Interestingly, President François Hollande, rushing to the media after the macabre discovery, refrained from using the words “Islam” or “Islamic terrorism” and did not mention that there was an inscription in Arabic on the flags.  It was left to the charismatic Valls to declare boldly to Europe 1 radio that France was under a strategic threat that would have to be tackled.  “We are in a war of civilizations,” he said.  He was immediately reviled by many members of his own socialist party and pilloried in the media. Yet, in the wake of the January attacks, Valls had already said: “We are at war against terrorism and radical Islam” and had pledged €100 million to the fight against terrorism.

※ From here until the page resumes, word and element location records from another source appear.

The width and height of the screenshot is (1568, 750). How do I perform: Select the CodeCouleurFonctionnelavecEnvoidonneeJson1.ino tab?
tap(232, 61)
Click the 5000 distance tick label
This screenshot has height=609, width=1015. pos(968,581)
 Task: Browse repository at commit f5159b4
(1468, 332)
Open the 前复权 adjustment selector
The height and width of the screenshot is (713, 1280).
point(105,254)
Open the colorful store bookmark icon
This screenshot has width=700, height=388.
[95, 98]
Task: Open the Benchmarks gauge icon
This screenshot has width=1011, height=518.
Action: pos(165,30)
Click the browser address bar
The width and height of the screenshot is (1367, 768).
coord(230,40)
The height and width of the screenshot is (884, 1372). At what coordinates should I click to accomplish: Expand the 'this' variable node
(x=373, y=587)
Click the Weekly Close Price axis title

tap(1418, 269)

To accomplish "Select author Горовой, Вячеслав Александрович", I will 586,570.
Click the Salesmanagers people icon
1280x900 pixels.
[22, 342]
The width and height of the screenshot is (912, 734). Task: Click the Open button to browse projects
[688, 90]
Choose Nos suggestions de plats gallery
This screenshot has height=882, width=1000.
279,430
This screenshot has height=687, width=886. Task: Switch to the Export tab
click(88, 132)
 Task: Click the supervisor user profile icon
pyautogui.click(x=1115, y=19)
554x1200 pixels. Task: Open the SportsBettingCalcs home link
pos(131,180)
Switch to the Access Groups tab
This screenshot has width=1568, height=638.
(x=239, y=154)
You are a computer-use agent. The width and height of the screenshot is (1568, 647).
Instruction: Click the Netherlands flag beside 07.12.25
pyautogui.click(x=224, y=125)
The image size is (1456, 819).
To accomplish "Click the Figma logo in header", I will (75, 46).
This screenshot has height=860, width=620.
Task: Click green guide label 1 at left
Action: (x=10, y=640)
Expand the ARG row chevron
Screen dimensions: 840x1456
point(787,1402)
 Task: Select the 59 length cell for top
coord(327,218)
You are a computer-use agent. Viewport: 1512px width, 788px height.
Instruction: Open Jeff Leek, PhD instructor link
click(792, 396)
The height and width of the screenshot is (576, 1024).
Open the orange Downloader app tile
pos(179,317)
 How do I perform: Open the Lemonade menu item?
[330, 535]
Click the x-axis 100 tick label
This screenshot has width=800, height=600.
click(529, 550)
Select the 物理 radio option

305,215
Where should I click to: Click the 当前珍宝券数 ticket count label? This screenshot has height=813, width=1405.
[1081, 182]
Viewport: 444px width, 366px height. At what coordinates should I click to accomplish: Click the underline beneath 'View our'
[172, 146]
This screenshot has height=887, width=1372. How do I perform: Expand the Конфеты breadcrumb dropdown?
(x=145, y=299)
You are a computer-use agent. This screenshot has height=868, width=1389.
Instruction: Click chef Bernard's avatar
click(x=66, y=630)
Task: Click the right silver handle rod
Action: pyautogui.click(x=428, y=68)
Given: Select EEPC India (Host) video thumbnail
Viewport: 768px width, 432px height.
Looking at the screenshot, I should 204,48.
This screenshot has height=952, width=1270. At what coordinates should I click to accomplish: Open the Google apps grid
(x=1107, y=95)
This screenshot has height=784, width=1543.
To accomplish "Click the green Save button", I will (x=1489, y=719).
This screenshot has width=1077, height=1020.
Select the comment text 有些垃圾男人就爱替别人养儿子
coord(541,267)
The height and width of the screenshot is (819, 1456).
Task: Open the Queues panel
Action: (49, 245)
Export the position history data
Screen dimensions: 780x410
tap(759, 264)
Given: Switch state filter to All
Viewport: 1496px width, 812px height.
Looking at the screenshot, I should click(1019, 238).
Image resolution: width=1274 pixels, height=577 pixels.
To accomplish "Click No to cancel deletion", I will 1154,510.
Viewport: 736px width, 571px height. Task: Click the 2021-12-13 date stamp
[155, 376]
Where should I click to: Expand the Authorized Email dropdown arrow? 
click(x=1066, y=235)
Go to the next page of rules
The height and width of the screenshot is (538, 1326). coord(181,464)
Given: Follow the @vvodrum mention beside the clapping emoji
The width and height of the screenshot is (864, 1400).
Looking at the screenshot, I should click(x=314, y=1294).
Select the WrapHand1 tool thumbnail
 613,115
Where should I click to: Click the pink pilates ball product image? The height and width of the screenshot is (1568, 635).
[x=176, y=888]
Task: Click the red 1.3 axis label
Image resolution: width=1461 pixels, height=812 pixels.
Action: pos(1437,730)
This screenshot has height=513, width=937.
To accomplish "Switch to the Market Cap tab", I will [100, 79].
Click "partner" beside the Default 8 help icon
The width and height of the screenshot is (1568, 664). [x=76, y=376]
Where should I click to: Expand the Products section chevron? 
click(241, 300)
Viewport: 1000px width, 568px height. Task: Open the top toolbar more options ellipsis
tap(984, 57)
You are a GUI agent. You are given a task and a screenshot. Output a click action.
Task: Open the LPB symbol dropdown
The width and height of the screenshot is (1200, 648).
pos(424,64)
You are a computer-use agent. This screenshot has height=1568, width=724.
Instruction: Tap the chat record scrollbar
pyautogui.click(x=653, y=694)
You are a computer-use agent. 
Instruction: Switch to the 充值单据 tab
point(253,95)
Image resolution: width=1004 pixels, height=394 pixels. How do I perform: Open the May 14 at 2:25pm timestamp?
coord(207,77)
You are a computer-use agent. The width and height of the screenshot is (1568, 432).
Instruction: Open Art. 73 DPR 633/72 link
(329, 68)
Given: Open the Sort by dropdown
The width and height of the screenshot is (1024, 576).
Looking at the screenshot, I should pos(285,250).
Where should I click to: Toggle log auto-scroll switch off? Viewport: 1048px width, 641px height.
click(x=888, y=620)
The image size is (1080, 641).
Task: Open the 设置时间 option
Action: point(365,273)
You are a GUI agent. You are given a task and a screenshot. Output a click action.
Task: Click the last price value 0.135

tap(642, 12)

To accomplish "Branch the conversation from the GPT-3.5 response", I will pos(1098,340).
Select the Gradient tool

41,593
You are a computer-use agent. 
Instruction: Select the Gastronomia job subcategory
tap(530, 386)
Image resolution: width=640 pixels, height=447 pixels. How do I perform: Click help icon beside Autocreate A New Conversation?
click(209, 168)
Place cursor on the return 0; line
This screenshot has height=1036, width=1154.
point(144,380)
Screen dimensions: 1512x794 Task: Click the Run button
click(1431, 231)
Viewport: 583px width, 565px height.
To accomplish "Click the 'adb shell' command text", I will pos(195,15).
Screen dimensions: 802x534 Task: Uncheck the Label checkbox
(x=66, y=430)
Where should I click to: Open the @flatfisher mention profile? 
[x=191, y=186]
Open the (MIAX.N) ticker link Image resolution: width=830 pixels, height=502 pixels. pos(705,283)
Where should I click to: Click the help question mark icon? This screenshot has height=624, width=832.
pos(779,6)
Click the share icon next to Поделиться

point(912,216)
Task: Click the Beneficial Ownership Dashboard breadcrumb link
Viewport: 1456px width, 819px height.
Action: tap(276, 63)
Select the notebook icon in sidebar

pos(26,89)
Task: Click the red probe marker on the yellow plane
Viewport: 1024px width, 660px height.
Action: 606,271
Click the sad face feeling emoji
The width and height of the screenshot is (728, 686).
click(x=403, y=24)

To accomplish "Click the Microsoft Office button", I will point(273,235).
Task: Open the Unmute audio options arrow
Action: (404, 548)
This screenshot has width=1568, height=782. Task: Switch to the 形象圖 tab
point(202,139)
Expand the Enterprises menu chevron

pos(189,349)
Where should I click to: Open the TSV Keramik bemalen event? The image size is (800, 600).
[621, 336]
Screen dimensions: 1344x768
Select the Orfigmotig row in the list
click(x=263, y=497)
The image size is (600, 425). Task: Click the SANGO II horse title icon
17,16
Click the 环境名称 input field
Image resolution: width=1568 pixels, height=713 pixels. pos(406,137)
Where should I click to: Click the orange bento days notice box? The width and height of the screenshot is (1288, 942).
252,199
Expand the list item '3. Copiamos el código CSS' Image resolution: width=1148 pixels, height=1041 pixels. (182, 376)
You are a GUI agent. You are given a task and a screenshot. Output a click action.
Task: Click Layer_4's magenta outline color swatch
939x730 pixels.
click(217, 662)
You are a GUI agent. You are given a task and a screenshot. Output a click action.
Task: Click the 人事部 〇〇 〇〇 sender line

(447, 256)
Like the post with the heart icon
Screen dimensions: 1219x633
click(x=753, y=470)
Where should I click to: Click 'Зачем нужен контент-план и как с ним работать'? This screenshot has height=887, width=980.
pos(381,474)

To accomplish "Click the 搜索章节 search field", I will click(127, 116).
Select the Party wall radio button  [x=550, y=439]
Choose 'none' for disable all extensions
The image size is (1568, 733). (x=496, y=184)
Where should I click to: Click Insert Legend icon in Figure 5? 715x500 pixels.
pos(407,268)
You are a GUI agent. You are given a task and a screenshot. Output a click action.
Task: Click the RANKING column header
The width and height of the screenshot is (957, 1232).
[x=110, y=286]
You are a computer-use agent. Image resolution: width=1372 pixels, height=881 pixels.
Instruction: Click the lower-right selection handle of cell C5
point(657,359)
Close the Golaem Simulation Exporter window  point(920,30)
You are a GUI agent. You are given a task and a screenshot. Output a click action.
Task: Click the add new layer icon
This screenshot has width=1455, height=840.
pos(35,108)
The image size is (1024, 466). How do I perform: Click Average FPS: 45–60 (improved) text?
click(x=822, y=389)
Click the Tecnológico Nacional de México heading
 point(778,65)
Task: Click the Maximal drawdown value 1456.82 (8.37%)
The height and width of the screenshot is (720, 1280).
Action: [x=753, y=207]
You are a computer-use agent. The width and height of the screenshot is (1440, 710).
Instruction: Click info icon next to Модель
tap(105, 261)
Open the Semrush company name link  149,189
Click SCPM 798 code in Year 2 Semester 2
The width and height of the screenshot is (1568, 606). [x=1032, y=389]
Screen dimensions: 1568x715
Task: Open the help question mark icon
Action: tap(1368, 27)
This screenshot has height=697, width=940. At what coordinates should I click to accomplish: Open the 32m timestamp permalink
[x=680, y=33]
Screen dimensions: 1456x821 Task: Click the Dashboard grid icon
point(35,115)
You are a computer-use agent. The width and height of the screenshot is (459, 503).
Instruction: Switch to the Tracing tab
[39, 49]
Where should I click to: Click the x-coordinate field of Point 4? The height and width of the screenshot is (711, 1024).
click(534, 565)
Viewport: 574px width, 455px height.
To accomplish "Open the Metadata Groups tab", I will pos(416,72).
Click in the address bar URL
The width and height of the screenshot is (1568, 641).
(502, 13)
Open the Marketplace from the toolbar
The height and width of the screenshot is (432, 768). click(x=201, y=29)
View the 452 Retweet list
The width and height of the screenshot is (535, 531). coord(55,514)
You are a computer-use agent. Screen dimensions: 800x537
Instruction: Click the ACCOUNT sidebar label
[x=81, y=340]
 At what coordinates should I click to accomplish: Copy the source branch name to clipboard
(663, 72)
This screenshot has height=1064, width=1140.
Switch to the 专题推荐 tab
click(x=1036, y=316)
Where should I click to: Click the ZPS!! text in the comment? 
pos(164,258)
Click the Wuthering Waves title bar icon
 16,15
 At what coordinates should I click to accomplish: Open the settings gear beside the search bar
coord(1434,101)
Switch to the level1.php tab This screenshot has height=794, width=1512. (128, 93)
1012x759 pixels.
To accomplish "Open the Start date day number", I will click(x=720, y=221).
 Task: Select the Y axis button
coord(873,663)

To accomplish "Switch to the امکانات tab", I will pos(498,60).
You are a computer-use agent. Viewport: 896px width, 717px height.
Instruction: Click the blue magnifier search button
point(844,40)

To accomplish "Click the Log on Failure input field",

 Unfortunately little was done beyond setting up the dialogue framework mentioned above.  The Left in France still insists in pretending that it is the Muslim community that is the first victim of Islamic terrorism. And the government still refuses to see that at the core of the problem is radical Islam and the sympathy it receives among not only the Muslim population but the extreme Left. Not only the media but also academic circles proclaim that a small extremist Islamic minority is responsible for all acts of terrorism, which they believe are “against the values of Islam.”
At the same time, on the other side of the Mediterranean divide, the highest religious authorities of Islam know only too well that Islam, as it is taught in schools and universities throughout the Islamic world and especially at Al-Azhar University and major Saudi Arabian universities, is at the core of the problem, and they are trying to address it.  The Shari’a and its sources – Koran, Sunna and traditions based on the way of life of the disciples of the prophet Muhammad and his warriors – are the true basis of the attacks on the West, as they are the true basis of the actions of the self-proclaimed Islamic State.

There is an enormous amount of soul-searching among the greatest scholars of Islam, who are desperately trying to find a way to eliminate some of the most extreme texts in a curriculum which has remained unchanged for centuries.  To date, only one man has done something about it. President Abdel Fattah al-Sissi of Egypt has launched a comprehensive review of school texts to eradicate calls to jihad and to extremism, a move that France – whose motto is “Freedom, equality and fraternity” – would do well to ponder, if not to emulate.

 **The writer, a fellow of The Jerusalem Center for Public Affairs, is a former ambassador to Romania, Egypt and Sweden.